The current spending gaps between old hardware and new digital warfare capabilities is staggering. The most recent defense appropriations bill, for fiscal 2021, included $38 billion for aircraft, ship, and vehicle depot maintenance; $17 billion for 141 million barrels of petroleum fuel; and $13 billion for 96 Joint Strike Fighters. Whereas less than $10 billion was allocated to investments in the cyber domain, $841 million for artificial intelligence, $789 million for cloud computing, and $449 million for 5G networks.
Where should the Biden administration look for trade-offs in existing budget lines? Consider options in the three big “color of money” buckets of procurement, operations and maintenance, and manpower. Defense budgeteers should realign procurement dollars to reduce select aircraft, ship, and vehicle buys and instead invest in advanced data analytics and machine learning to modernize our maintenance and supply chain management. This would actually address the readiness versus modernization dilemma.
Another trade-off worth considering is to reduce funding for training and maintenance in traditional infantry, armor, artillery, and motor transport and instead put those funds toward investment in digital training solutions, particularly for cyber, electronic warfare, and network defense and resilience.
Finally, budget planners should shift more manpower spending to fund enterprise digital platforms and applications that automate management, analysis, and auditing of the department’s administrative and financial information, thereby harnessing modern technology to drive effective, data-driven personnel and fiscal decisions.
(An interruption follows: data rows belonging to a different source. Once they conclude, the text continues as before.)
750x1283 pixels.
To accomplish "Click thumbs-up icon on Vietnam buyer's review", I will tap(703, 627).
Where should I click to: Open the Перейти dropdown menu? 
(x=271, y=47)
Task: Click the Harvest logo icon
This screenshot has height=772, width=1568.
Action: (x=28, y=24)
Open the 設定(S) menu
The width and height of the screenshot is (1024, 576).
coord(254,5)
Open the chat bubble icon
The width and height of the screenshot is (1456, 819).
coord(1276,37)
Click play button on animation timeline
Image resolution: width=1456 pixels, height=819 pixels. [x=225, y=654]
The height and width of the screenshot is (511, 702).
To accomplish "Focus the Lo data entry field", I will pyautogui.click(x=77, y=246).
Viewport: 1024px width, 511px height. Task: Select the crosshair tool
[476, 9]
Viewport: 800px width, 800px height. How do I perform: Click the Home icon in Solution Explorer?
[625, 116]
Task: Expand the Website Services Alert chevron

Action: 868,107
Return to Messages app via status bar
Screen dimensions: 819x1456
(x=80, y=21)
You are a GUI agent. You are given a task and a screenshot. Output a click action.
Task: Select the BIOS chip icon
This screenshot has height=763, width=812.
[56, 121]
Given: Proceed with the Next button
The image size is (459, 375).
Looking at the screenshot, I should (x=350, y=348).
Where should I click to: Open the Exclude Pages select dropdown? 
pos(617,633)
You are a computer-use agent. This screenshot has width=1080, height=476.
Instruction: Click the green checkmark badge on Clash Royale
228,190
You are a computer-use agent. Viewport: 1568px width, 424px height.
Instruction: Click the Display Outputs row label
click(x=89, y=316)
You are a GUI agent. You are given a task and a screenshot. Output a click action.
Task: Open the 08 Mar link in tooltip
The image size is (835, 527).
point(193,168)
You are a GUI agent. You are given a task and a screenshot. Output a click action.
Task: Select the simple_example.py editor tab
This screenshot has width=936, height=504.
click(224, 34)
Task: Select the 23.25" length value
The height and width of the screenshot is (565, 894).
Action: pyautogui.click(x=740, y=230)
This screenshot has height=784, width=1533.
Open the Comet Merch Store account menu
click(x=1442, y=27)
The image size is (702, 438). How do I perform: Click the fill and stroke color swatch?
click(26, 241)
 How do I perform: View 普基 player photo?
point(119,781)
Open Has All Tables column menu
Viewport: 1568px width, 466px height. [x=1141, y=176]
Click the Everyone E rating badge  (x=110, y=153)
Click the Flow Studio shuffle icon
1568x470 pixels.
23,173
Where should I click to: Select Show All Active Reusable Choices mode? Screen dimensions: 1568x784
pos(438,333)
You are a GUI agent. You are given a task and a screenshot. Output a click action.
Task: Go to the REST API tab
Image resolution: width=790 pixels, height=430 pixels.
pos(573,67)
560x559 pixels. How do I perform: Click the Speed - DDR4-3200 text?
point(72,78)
Software is as important as any hardware. The Russian SolarWinds hack of 2020 is an example of the fact that we have not yet come to terms with the very real vulnerabilities of our computer systems. Chinese military doctrine calls for attacking U.S. command and intelligence systems, satellites, navigation systems, and even the American electrical power grid — such as was done this year in Mumbai. The universal opposition of the Defense Department to the license application of Ligado to build a 5G mobile communications network because it would “cause unacceptable operational impacts to the warfighter and adversely affect the military potential of GPS by negatively impacting GPS receivers” shows how crowded the electromagnetic spectrum is, how vulnerable it is to interference, and that investments must be constantly made to maintain the ability to use the spectrum.
Leaders in the Pentagon and Congress should identify and answer our true operational weaknesses. The United States is a global leader in software, data, and digital tools. It’s time the commander in chief and lawmakers ensure we harness them for national security.
Scott Cooper is a retired Marine Corps officer with seven combat deployments to Kosovo, Afghanistan, and Iraq. He co-authored the book “No Fly Zones and International Security: Politics and Strategy.”